— START Dataset rows —

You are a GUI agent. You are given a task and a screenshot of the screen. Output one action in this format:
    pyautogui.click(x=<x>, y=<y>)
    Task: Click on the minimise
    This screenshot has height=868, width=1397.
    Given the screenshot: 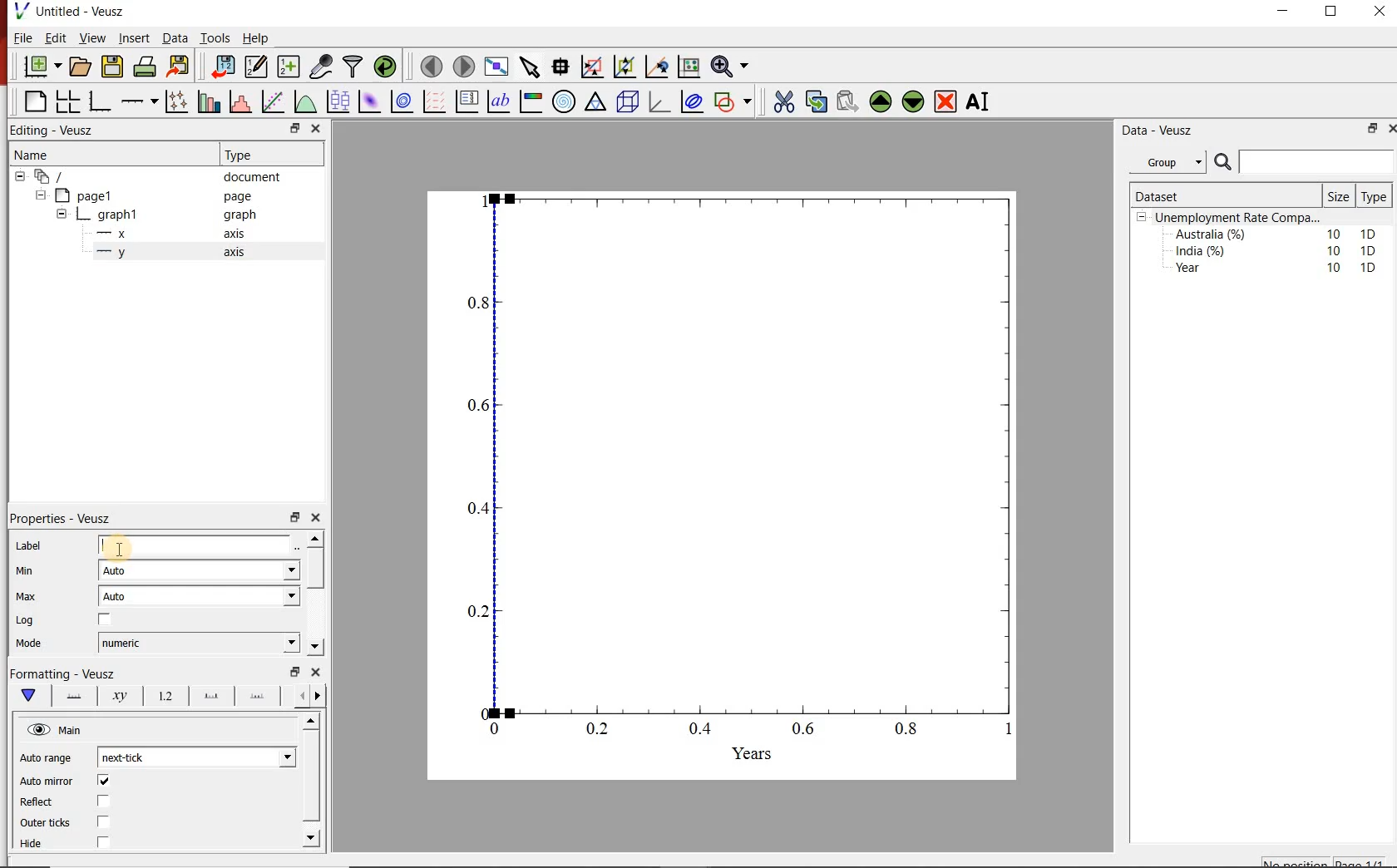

— END Dataset rows —

Required work ->
Copy out every line of the entries above word for word, leaving out the picture.

The result ->
You are a GUI agent. You are given a task and a screenshot of the screen. Output one action in this format:
    pyautogui.click(x=<x>, y=<y>)
    Task: Click on the minimise
    This screenshot has height=868, width=1397.
    Given the screenshot: 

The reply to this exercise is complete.